» **What you should do**
Scan the records for lines with the word "agent", and copy every such line.
───── Extracted information
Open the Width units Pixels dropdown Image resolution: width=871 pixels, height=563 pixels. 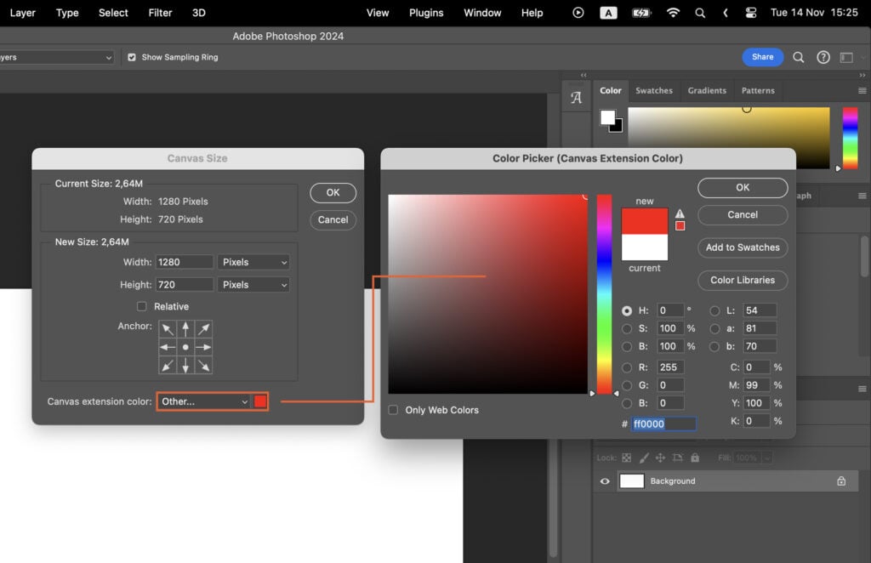pyautogui.click(x=253, y=262)
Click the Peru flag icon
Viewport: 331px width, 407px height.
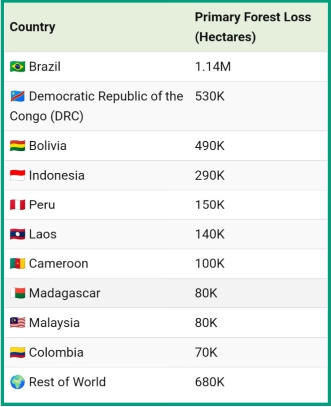(x=17, y=204)
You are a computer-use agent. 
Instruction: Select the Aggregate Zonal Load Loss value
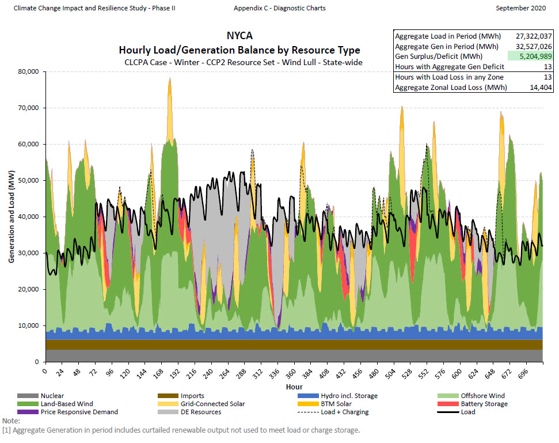(x=540, y=88)
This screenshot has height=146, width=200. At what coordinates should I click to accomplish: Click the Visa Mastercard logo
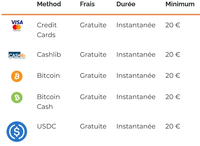tap(17, 26)
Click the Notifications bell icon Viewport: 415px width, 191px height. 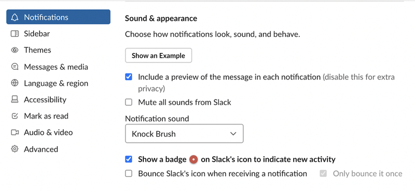point(15,17)
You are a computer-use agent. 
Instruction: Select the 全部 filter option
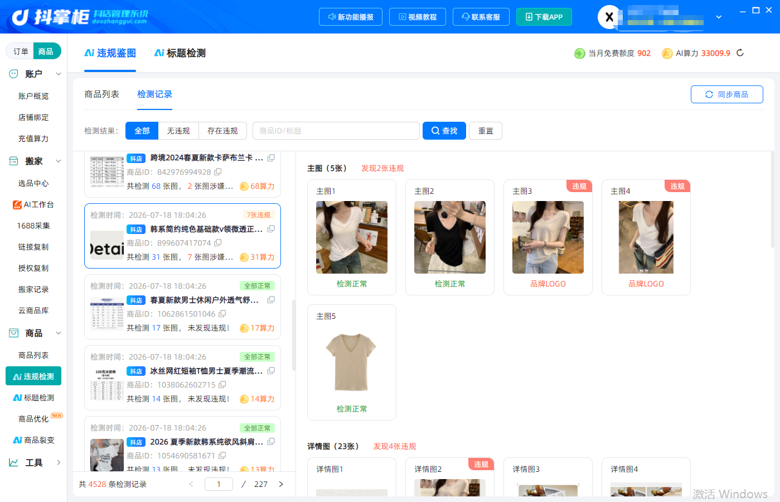coord(142,131)
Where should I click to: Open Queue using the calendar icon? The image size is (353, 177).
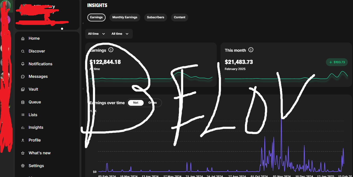pos(23,102)
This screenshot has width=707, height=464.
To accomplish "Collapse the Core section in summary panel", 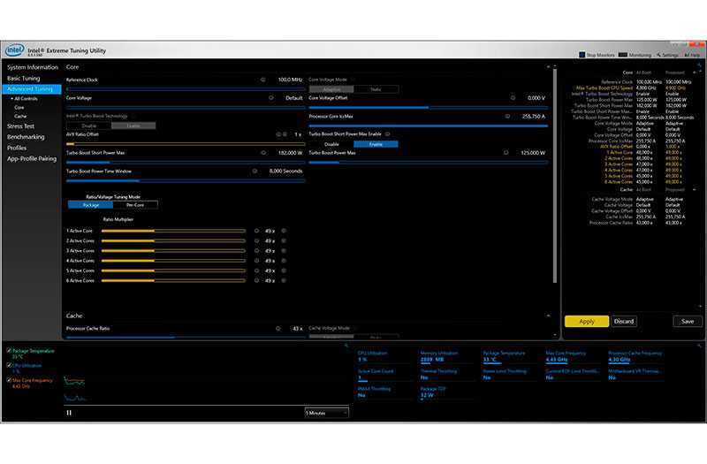I will 627,72.
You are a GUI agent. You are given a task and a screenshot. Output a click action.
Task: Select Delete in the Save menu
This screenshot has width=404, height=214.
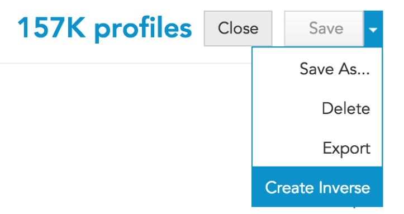click(x=317, y=108)
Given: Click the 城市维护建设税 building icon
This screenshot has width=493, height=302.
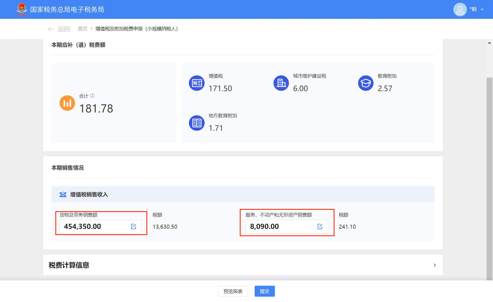Looking at the screenshot, I should click(x=281, y=83).
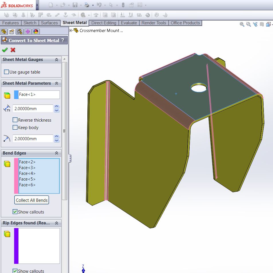Activate the Zoom to Area tool

248,25
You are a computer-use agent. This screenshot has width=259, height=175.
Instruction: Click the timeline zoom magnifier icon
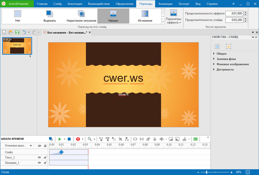89,139
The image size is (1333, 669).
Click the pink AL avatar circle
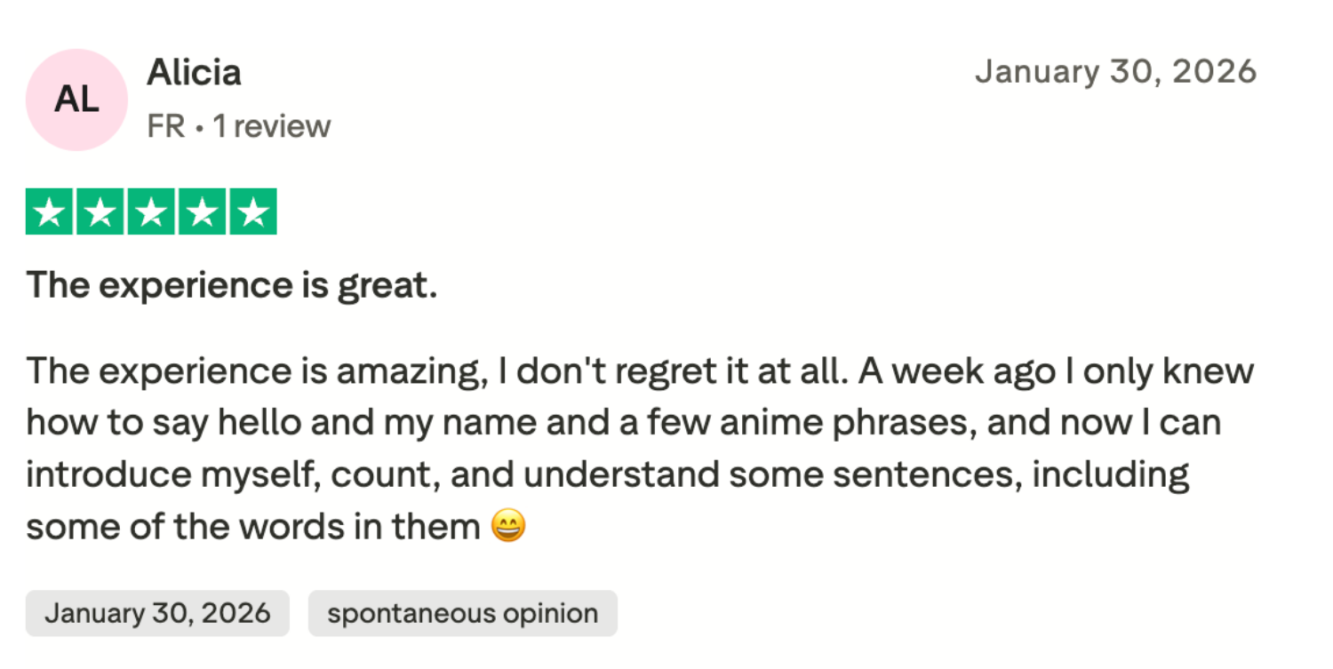pos(76,100)
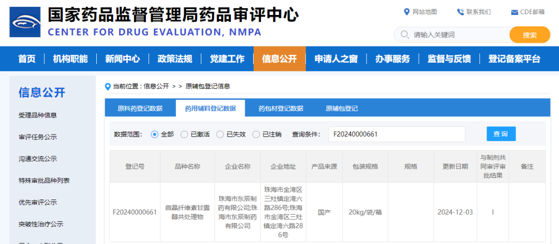The width and height of the screenshot is (559, 244).
Task: Click the magnifier icon in search box
Action: (404, 35)
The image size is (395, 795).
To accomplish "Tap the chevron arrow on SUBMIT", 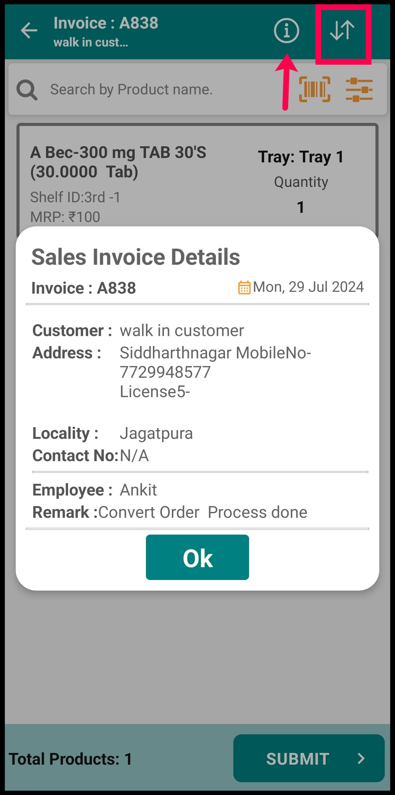I will point(361,758).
──────────
» **Solved exercise**
You are a computer-use agent. 
You are a computer-use agent. 
You are a GUI agent. You are given a task and a screenshot. Output a click action.
You are a computer-use agent. This screenshot has width=259, height=175.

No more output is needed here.